- **Work request**: After locating the line that holds "Home (196, 31)", transcribe it and each following line to the end of the records, changing nothing and adding nothing.

- **Records supplied**:
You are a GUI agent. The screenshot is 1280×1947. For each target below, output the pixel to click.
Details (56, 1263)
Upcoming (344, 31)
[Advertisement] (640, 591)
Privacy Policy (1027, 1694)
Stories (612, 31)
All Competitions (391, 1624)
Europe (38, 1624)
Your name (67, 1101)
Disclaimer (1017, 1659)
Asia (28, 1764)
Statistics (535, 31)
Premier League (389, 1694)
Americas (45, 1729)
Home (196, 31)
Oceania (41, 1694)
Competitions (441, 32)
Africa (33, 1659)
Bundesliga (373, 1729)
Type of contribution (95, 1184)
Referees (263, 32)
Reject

- **Result of the exercise**:
Home (196, 31)
Oceania (41, 1694)
Competitions (441, 32)
Africa (33, 1659)
Bundesliga (373, 1729)
Type of contribution (95, 1184)
Referees (263, 32)
Reject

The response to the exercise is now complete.